Document passage —
+ + + +

# The Average 16-Year-Old's Room



## thelub (Jan 4, 2013)

Wow that's awesome. And this is coming from someone almost twice you age. Keep up the good work! Phones and snap chat is overrated. I'm sure you get far more satisfaction from your room projects than the majority of kids your age. 

And go thank your parents for being so supporting and understanding


----------



## Aqualady (Jan 14, 2013)

Niceee, well done!


----------



## jmf3460 (Aug 21, 2013)

keep it up! I taught high school for 5 years and there aren't many kids that are in to things like this, believe me I would have known. This could turn into a career for you someday so learn as much as you possibly can.


----------



## jbig (Jul 13, 2012)

kudos to you, my friend.

keep up the awesome work.


----------



## Bushkill (Feb 15, 2012)

My room was all of 8' X 10' when I was 16 and still managed to cram a few tanks in there. That stuff is amazing! What species of orchid do you have in the vivarium?


----------



## The Trigger (May 9, 2012)

Wow very impressive setups!


----------



## PlantedRich (Jul 21, 2010)

Very nice! While it would be nice to actually walk up to the folks and say , Thanks, they are very likely to be aware of how lucky they are in all this. Too bad the young that really DO something don't get as much play as the HULK, the JOCK and the doper! 
Carry on, you are far ahead of me!


----------



## creekbottom (Apr 5, 2012)

The next time you ask the rents for something, go for non-carpet flooring lol!

Nice work!!


----------



## Lowe (Nov 11, 2011)

White Soxs decor + multiple Finnex fixtures = my new best friend.


----------



## colaudrey (Oct 4, 2013)

i'm at school right now, lunch time is my favorite TPT browsing time. i can't see the pictures because of school block, but just the descriptions sound amazing! i'm 17 and have 2 fw aquariums running right now, and a lowtech shrimp container. i'm gonna set up a 10g and 20g long within the next couple months. I wish there we're more people locally around my age that i could discuss this kinda stuff with, but chatting with older and informed people is great too!

+ + + +

Recorded data —

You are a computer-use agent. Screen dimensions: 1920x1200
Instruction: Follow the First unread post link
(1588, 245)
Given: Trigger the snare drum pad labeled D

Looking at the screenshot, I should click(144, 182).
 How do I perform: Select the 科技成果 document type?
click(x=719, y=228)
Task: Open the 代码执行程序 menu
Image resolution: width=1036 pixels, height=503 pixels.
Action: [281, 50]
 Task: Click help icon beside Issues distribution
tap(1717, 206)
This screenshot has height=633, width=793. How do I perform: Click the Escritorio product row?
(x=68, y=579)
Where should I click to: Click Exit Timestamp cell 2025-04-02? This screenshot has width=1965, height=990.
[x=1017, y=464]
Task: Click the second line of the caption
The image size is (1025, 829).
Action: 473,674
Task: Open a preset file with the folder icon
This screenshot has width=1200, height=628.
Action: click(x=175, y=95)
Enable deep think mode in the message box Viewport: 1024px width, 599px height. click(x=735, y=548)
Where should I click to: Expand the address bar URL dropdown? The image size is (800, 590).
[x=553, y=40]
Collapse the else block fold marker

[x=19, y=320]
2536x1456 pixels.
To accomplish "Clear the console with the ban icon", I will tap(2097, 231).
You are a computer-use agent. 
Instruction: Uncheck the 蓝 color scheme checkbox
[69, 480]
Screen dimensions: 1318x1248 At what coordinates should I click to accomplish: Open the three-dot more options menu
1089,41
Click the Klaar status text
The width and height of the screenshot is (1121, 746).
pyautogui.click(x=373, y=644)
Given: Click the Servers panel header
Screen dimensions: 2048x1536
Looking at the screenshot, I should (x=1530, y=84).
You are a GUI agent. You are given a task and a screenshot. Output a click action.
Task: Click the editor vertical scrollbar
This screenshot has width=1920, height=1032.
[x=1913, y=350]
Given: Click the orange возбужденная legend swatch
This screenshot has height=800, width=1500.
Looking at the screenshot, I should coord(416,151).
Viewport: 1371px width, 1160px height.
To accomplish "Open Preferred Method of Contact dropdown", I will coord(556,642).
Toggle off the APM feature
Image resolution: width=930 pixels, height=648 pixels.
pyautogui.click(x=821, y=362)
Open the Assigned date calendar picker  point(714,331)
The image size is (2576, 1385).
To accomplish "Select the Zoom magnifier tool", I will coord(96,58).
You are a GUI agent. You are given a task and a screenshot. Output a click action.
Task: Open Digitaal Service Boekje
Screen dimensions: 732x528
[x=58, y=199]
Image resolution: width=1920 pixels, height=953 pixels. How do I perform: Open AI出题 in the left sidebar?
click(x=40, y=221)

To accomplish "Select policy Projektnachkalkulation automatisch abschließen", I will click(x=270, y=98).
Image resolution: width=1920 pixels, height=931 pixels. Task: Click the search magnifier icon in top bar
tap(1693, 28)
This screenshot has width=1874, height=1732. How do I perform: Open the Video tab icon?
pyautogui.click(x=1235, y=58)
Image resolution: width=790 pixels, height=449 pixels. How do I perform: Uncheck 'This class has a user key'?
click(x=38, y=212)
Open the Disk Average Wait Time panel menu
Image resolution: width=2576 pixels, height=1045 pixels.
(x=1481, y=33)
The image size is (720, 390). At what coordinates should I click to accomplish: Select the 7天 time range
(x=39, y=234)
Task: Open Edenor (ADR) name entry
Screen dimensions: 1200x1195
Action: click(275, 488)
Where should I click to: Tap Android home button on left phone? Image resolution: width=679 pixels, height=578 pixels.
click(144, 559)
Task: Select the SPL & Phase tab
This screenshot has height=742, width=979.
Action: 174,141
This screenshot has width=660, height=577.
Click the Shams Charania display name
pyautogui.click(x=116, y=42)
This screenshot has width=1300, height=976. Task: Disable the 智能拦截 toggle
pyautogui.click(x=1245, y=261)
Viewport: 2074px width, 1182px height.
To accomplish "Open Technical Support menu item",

+ + + +

Task list —
[1] In the forum thread, can you give the stretch from "## thelub (Jan" through "kids your age." again, swapping "satisfaction" for "enjoyment"?
[2] In the forum thread, how many years did jmf3460 teach high school?

Solutions per task —
[1]
## thelub (Jan 4, 2013)

Wow that's awesome. And this is coming from someone almost twice you age. Keep up the good work! Phones and snap chat is overrated. I'm sure you get far more enjoyment from your room projects than the majority of kids your age.

[2] Five years.